Once the journey to the United States is complete, the drug is cut. Some dealers add minimal cutting agents, leaving the purity levels high to attract customers. On the tame side, the dilutants can be powdered milk, baking soda or caffeine. On the dark side, heroin can be bulked up with strychnine, crushed prescription pills or rat poison. As many times as it passes hands, it could be cut with a different substance, yielding a mishmash of mystery chemicals.

The DEA said a kilogram — 2.2 pounds — of pure heroin costs Colombian cartels $8,000 to produce. By the time it ends up in a heroin corridor such as Holyoke, it's sold for $55,000. And by the time it's cut, packaged in small, glassine baggies and sold for $5 — in 0.025 gram bags (a pinch of salt) — it can fetch $250,000.

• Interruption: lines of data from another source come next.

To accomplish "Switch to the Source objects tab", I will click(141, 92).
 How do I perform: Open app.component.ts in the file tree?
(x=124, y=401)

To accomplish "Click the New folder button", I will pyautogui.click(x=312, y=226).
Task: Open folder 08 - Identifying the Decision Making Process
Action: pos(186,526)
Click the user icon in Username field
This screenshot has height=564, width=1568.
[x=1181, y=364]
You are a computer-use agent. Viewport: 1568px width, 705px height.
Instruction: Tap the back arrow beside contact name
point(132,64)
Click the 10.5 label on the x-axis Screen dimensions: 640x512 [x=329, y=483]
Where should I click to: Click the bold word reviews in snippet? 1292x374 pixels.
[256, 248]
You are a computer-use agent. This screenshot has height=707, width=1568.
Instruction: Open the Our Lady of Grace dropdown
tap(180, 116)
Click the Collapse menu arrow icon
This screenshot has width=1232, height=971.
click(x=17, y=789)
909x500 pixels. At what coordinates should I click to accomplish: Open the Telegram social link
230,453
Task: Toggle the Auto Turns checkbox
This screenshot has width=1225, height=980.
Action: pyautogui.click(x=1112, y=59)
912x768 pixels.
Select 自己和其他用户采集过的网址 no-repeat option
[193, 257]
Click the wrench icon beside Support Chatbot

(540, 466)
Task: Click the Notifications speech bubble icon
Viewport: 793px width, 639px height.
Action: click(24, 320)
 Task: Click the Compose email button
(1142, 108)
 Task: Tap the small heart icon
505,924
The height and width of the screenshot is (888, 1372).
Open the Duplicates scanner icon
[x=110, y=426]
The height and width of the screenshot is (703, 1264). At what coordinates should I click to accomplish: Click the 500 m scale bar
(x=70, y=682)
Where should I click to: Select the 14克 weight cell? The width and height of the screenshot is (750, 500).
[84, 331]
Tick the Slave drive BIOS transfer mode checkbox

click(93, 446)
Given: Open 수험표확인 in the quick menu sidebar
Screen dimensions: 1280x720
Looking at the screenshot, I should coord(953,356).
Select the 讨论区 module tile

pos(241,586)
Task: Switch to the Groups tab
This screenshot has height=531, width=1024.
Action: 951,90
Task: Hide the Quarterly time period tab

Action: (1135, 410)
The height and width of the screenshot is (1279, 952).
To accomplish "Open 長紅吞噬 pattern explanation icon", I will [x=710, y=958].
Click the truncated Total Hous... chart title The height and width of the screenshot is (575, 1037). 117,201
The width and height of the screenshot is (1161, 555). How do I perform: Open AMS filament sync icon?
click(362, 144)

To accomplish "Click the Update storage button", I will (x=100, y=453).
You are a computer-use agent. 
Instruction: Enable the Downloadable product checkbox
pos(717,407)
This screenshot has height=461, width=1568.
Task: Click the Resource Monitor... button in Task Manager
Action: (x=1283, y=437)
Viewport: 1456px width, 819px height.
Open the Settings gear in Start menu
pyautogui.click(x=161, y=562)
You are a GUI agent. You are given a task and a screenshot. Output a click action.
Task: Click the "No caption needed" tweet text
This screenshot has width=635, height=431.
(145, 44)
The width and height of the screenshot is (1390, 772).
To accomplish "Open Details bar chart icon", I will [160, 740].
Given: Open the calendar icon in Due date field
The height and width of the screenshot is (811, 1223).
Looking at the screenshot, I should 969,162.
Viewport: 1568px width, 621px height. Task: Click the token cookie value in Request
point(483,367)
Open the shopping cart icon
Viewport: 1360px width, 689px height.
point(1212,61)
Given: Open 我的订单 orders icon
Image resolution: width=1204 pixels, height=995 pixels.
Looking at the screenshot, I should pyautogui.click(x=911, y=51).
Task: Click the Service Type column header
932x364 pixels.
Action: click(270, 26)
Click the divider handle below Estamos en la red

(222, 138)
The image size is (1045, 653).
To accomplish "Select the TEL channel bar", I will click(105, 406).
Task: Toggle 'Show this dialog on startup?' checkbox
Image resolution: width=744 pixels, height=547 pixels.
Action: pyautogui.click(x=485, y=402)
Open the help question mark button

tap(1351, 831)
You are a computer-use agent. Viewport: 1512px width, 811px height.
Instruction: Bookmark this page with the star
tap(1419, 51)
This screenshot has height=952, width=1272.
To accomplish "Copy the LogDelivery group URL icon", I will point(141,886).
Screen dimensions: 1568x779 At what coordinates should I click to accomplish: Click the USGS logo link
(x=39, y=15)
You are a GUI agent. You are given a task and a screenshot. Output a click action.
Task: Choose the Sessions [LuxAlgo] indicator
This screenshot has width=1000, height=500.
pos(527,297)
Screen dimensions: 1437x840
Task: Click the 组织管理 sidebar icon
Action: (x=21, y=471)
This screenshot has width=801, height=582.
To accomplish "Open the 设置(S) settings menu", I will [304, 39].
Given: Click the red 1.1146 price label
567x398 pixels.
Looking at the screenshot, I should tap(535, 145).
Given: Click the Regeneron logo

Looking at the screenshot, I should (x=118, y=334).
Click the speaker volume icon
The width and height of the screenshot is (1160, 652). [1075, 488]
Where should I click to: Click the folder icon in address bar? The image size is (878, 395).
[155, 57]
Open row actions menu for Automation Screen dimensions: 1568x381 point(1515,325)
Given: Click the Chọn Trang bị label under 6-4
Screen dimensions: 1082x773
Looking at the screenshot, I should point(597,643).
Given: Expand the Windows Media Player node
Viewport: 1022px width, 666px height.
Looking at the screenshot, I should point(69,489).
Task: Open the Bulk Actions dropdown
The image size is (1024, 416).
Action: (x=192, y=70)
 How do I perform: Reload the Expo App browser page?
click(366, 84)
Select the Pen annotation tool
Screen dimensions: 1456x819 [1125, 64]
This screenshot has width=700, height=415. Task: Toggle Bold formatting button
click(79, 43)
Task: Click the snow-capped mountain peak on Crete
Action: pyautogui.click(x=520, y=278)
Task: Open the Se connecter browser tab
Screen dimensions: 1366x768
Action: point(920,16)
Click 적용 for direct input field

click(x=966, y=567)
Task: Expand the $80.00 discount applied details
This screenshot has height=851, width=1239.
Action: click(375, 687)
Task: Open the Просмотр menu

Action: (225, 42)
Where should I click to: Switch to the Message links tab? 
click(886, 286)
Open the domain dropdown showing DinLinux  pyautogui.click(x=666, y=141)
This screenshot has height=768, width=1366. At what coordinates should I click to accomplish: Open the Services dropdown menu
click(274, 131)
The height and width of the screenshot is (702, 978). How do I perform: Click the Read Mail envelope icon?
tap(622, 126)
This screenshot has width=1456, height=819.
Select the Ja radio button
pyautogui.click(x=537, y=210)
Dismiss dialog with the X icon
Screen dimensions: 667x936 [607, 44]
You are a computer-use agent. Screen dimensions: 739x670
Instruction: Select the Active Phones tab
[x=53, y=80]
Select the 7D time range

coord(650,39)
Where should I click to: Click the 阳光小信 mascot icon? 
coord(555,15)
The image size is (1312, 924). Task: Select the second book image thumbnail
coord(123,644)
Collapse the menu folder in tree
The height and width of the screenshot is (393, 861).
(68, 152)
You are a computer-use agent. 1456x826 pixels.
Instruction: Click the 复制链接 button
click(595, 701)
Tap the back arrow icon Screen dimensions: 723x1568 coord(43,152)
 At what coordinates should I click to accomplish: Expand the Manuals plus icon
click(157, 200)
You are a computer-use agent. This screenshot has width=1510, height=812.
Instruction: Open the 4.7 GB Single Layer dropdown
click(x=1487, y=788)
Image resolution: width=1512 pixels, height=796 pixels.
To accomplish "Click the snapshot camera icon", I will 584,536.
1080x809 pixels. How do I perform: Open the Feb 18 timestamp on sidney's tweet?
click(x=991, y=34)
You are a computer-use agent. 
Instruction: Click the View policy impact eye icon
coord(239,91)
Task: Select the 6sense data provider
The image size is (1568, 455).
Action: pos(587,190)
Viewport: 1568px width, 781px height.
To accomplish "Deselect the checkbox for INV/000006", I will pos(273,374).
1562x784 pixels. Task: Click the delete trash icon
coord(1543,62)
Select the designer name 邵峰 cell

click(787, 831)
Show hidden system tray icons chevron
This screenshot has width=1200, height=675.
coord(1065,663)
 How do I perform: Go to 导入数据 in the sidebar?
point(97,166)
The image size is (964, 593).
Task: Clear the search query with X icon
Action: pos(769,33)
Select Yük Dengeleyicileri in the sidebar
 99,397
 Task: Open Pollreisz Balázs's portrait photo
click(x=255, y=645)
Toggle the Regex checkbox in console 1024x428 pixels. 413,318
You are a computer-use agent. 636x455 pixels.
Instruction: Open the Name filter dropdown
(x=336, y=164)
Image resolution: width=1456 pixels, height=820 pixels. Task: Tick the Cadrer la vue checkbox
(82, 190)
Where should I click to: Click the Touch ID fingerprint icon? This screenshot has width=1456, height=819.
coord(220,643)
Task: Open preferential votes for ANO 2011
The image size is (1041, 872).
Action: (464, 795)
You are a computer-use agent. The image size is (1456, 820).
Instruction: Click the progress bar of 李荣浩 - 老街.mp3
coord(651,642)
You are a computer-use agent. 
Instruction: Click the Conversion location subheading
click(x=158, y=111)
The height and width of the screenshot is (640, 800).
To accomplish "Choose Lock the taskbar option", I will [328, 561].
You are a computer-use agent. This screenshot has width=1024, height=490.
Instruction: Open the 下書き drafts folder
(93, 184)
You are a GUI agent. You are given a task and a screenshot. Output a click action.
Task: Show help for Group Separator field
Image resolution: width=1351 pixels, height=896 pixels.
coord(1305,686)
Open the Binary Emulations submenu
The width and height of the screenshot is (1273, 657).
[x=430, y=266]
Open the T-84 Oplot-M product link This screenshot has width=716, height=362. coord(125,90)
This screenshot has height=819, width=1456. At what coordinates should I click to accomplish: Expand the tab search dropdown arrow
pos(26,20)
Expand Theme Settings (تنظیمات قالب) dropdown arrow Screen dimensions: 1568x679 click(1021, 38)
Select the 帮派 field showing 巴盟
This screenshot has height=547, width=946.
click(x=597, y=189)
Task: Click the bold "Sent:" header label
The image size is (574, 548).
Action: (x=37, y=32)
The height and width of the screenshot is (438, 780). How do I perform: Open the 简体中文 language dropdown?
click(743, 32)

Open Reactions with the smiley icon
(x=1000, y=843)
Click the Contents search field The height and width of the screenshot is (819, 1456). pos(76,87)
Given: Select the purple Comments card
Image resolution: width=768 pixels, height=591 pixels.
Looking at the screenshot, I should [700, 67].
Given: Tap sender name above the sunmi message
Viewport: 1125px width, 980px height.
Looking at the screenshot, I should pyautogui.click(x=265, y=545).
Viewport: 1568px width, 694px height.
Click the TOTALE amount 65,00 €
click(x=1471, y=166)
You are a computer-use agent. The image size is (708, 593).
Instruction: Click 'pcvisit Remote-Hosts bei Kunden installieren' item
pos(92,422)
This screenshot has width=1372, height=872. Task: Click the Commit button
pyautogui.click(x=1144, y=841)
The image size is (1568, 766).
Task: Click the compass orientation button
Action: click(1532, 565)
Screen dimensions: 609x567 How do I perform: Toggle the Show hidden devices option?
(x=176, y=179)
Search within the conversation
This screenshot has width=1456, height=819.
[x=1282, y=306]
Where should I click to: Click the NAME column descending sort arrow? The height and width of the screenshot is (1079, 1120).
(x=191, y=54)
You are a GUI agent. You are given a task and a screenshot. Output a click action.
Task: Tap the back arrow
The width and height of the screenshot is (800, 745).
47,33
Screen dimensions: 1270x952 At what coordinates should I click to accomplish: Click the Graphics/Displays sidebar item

Dealers, using the marketing skills of "dopenomics," stamp flashy labels on the bags — names like Mo Money, Bad Habit or Sniper — along with logos of dollar bills, handguns or naked women. If users try a bag of Mo Money heroin and like it, they know exactly what to ask for when they come back for more.

Average drug traffickers can lose 90 percent of their product to police or thieves and still remain profitable.

U.S. Army personnel and the DEA work with South American governments to eradicate the poppy crops, spraying chemicals and busting the drug organizations, but the drug still seeps into our communities.

"We're doing all we can do to fight the drugs," said Pittsfield Police Detective Glenn F. Decker. "In the end, we lose the war on drugs because we can't protect our borders."